The sisters both agree that the same people who helped them growing up are still helping them as they start their professional careers. They said they can count on those people and it’s nice to have a sense of community that’s so strong in Sonoma County.
Similarly, they said this support was one of the things that made them so successful. From the support of their parents to the role models and mentors they had growing up, it was the people in their lives that pushed their driven personalities to become successful.
The sisters also talked about how community support in the form of scholarships helped them through school. Alina said eight years of school was a financial burden and scholarships through community organizations such as Farm Bureau helped support their education efforts. In addition to the obvious financial assistance, Alina said the scholarships provided them real life experience and it also put them in a position to volunteer with Farm Bureau and become more connected in the community.

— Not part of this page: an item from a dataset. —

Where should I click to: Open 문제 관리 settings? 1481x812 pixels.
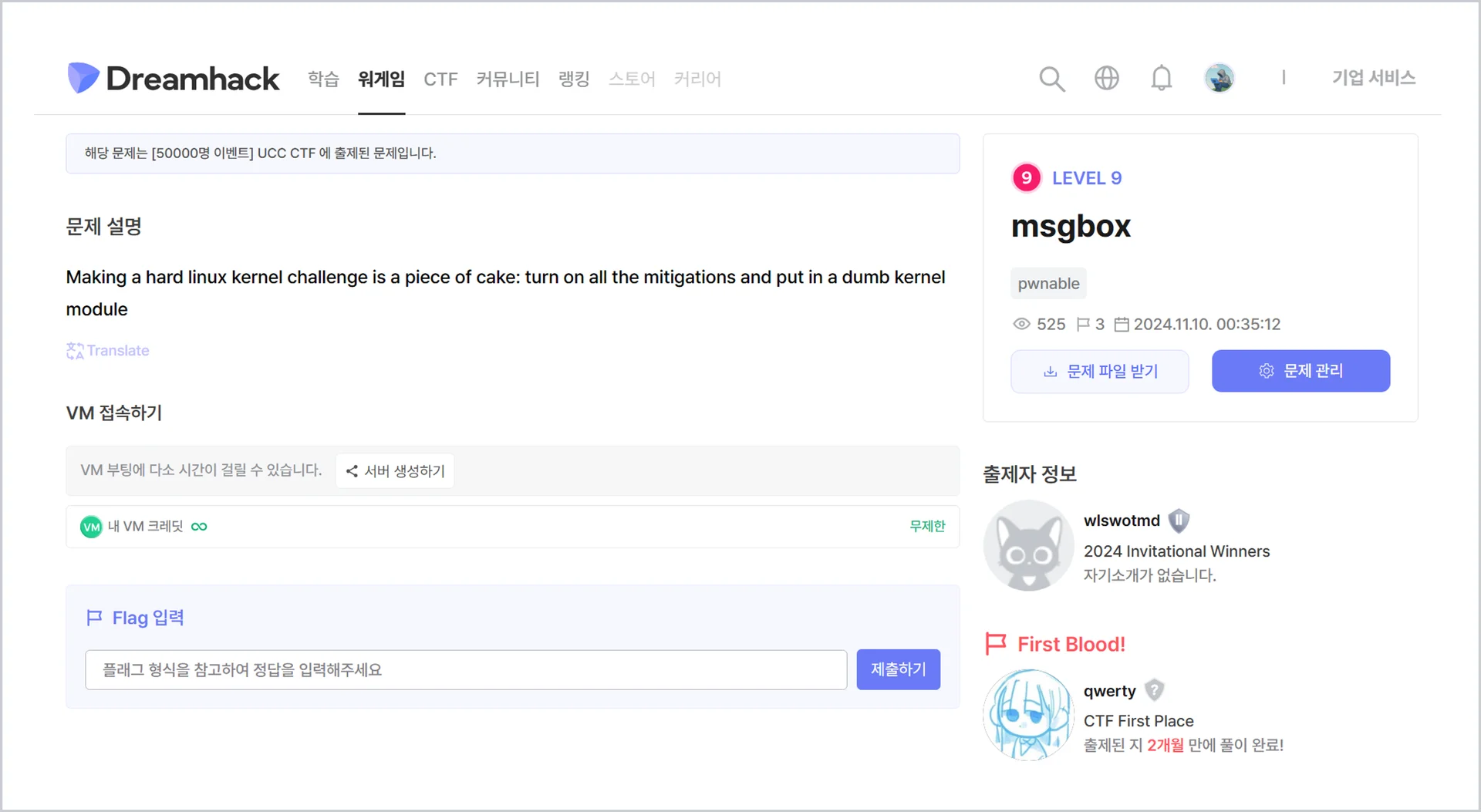[x=1301, y=371]
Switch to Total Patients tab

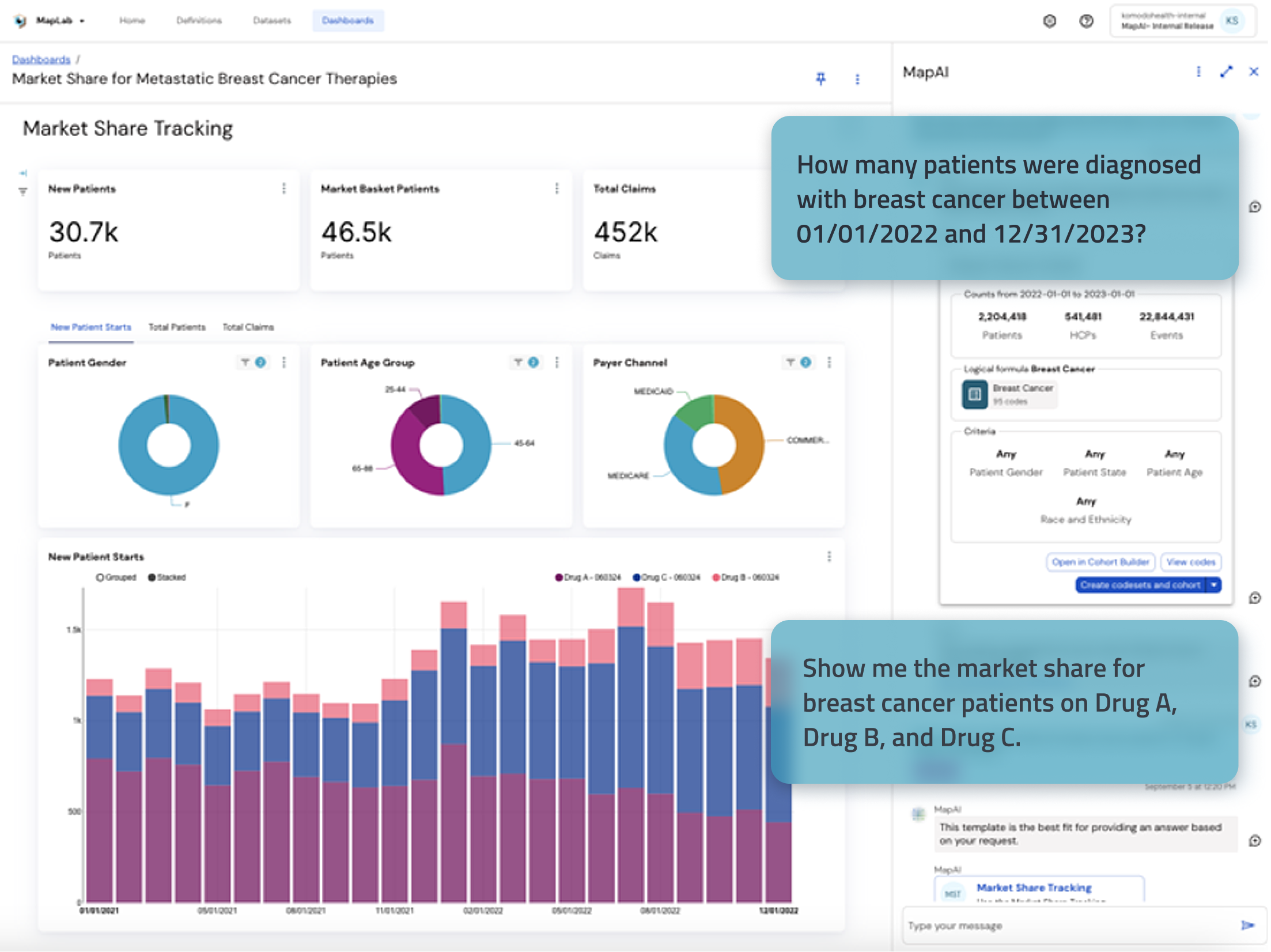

Both Alina and Suzanne agree that they’re driven and goal-oriented people, and they agree on two of the three things they would list as most important in their life: people and their careers. From friends and family to community support, they both know they wouldn’t be where they are without the people in their lives. And they also both agree they work too much and that their jobs are very important to who they are. The third item they come up with varies: Suzanne feels that setting and achieving goals is very important to her while Alina lists animals, something her career centers around.
In addition to their full time jobs and involvement in the community, the Amarals also raise their own Angus cows. They have seven head, a few mother cows and babies and hope to sell a bull in next year’s Cal Poly Bull Test.
When asked about their relationship as sisters, both girls just look at each other and laugh. Growing up, they said they fought all the time. It wasn’t until they were 12 and 16 years old that their relationship began to change. Suzanne credits the change to a car accident they were both in although Alina feels they may have reached an age where they just got along better.
“Things just shifted and we’ve been really close ever since,” said Suzanne. “We totally bicker like typical sisters, but we get along really well now.”